I gave Shicoff another listen before this leg of the contest appeared because so many found him affecting. I do recognize his commitment to the piece and the opening acting is something rare but I remain outside this circle. Tucker surprises me because his commitment to this role was well known at the end of his career and of course, as understandable as could be for a man who wore his love of his religion with such great pride. And he could sing with more nuance...his "un aura amorosa" sticks in my mind...but for some reason he delivers this with a consistently robust sound that does not, for me, convey a great deal of Eleazer's inner life. But there is a dignity to it. Caruso, however, is near his best in this rendition and, for me, it's possible he would have taken the honors regardless of the competition.


----------



## Seattleoperafan (Mar 24, 2013)

ScottK said:


> I gave Shicoff another listen before this leg of the contest appeared because so many found him affecting. I do recognize his commitment to the piece and the opening acting is something rare but I remain outside this circle. Tucker surprises me because his commitment to this role was well known at the end of his career and of course, as understandable as could be for a man who wore his love of his religion with such great pride. And he could sing with more nuance...his "un aura amorosa" sticks in my mind...but for some reason he delivers this with a consistently robust sound that does not, for me, convey a great deal of Eleazer's inner life. But there is a dignity to it. Caruso, however, is near his best in this rendition and, for me, it's possible he would have taken the honors regardless of the competition.

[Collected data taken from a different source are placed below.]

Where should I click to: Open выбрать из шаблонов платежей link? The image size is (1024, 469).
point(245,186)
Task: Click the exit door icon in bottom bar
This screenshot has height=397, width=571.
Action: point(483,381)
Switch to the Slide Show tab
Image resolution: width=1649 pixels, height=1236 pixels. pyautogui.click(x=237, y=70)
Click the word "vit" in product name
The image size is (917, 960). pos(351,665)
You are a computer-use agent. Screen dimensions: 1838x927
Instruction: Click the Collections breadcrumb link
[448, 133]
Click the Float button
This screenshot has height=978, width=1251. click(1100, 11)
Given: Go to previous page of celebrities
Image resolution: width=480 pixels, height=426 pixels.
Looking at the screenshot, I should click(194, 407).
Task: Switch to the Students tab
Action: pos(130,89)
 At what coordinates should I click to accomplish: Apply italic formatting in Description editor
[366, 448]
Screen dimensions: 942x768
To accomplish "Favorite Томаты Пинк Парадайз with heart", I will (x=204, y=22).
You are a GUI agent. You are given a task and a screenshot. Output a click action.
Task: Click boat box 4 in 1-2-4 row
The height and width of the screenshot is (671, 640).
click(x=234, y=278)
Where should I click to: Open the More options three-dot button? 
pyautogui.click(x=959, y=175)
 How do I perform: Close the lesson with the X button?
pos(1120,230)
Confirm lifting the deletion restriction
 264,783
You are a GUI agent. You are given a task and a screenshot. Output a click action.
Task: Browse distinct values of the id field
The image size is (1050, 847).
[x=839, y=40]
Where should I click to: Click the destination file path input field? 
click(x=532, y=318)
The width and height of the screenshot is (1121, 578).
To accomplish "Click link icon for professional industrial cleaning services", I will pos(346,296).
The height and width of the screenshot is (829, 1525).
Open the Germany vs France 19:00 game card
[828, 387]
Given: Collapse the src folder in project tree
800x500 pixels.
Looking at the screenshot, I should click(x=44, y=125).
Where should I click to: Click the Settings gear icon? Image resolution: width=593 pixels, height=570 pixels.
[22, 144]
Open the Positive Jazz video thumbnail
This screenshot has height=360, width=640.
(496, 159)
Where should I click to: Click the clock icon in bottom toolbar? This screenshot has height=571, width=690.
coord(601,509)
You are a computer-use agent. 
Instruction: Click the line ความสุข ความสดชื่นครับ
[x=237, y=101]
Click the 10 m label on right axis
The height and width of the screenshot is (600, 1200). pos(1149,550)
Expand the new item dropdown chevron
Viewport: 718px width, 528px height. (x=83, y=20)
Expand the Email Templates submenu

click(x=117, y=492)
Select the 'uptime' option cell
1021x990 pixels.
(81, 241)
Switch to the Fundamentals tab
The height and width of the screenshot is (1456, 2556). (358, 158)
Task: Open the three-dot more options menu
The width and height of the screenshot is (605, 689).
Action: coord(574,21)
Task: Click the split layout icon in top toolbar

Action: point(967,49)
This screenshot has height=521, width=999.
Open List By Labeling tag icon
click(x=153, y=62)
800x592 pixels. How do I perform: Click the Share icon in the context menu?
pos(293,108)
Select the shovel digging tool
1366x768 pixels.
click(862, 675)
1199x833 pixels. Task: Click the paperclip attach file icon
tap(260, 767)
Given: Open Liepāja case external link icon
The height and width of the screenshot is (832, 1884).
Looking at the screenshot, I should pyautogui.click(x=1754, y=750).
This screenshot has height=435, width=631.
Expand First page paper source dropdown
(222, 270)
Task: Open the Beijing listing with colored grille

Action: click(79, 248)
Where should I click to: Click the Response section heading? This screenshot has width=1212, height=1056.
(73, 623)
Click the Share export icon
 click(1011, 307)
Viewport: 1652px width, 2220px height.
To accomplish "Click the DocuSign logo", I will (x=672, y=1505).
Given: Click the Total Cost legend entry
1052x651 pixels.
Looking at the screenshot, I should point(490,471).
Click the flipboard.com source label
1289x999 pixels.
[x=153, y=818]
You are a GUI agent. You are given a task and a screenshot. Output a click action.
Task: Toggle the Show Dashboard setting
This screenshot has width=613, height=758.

You write well and say interesting things.


----------



## ScottK (Dec 23, 2021)

Seattleoperafan said:


> You write well and say interesting things.


You made my day, Thank you!!!


----------



## Tsaraslondon (Nov 7, 2013)

I can't add much to what I said about each of these performance in the other rounds. Caruso is the clear winner for me, but I acknowledge also Schicoff's moving rendition of the scene.


----------